Something I have been watching for some time is the futures pricing relative to spot VIX the Friday before settlement. The spread, when very little is going on, is usually about a point of premium in the soon to expire VIX future relative to the index. As noted above, the August VIX futures settlement was well over a point higher than VIX on Friday. This means if VIX does not move at all between Friday’s close and Wednesday’s settlement (I know, a reality stretch, but work with me here), a short position in the future would result in a profit. This trade can also be done through purchasing VIX put options as VIX option pricing reflects the level of the underlying futures contacts. I decided to take a look at several August VIX Put option prices from the close on Friday.

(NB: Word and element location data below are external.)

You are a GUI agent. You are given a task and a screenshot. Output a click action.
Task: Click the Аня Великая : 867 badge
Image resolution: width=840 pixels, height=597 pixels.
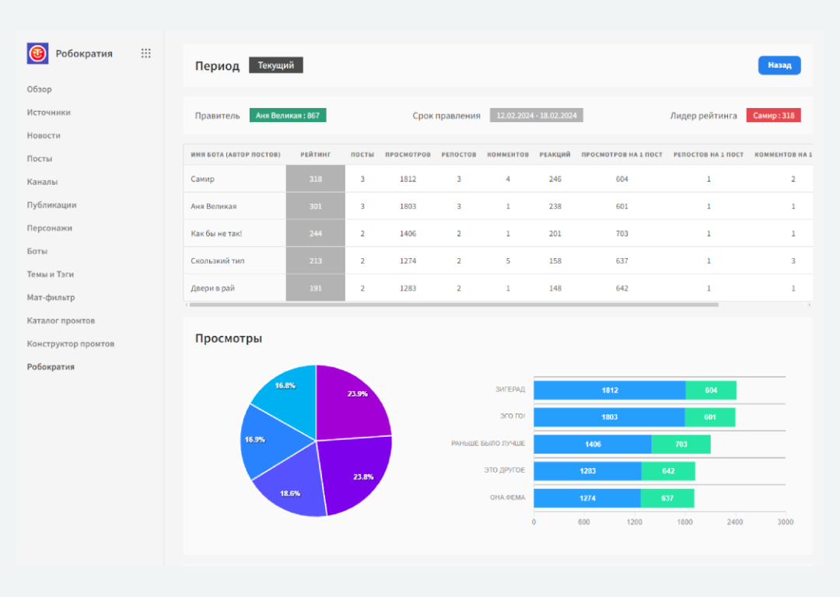[287, 116]
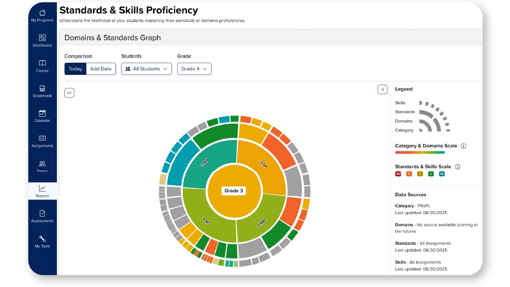
Task: Open the Calendar sidebar icon
Action: (42, 113)
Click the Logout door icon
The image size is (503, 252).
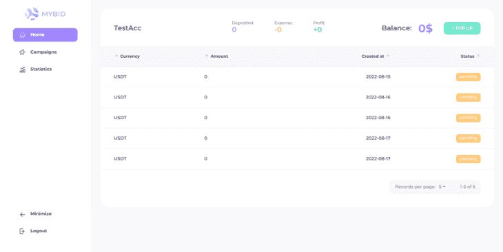22,231
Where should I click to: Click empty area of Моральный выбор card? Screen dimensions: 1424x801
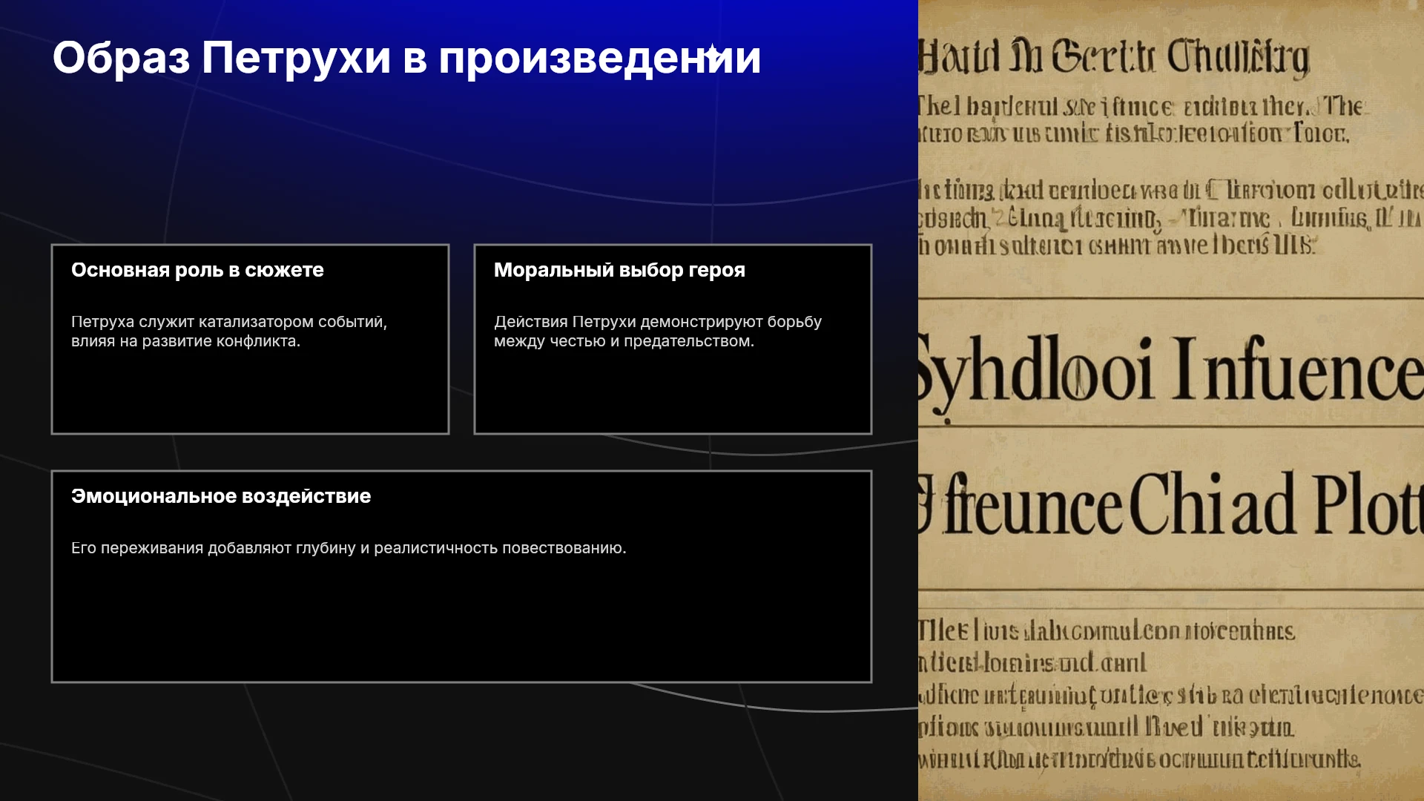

The pricing above is the offer price at the end of the day Friday, along with a break even at expiration, and finally the difference between the break-even level and where VIX closed Friday. As an example the VIX Aug 17 Put was offered at 2.90. Purchasing this option with the intent of holding it to expiration would mean that august VIX settlement would need to be under 14.10 for this trading to make money.
Note the payoff at expiration in the diagram above results in a profit as long as VIX remains around current levels into Wednesday settlement. This is common when expiration is approaching, which is currently once a month. However, beginning in early October, CBOE will begin offering VIX options that expire each week. I’ll be watching closely to see if this sort of price behavior is as consistent with Weeklys as it has been with standard VIX futures and options.
I’m going to address two different potential outcomes based on buying VIX August Puts on the offer price on last Friday. The first involves exiting the position using the bid price for each option from Tuesday’s close and the second involves holding the position through today’s settlement.
The prices and losses (there were no gains) in the table bellow are based on paying the offer last Friday on the close and selling on the bid price on the close Tuesday. As VIX settlement can differ greatly from the previous day’s closing level, especially if the equity market sells off, many traders like to exit positions instead of holding them through settlement.
Note that each trade is a loss, but a pretty small loss considering VIX rose almost a point from 12.83 to 13.79 from Friday to Tuesday.
The second outcome was much worse than the first. This morning August VIX settlement came in at 14.78 as equity markets were under pressure. This is a risk associated with AM settlement and is accentuated by the volatility of VIX, especially when stock prices are lower.
Any put with a strike below the settlement value of 14.78 ended up out of the money and a purchase of those puts based on Friday’s close would have resulted in a loss equal to the premium paid. The higher strike, in the money options, have some value, which offsets the potential cost of those options from Friday.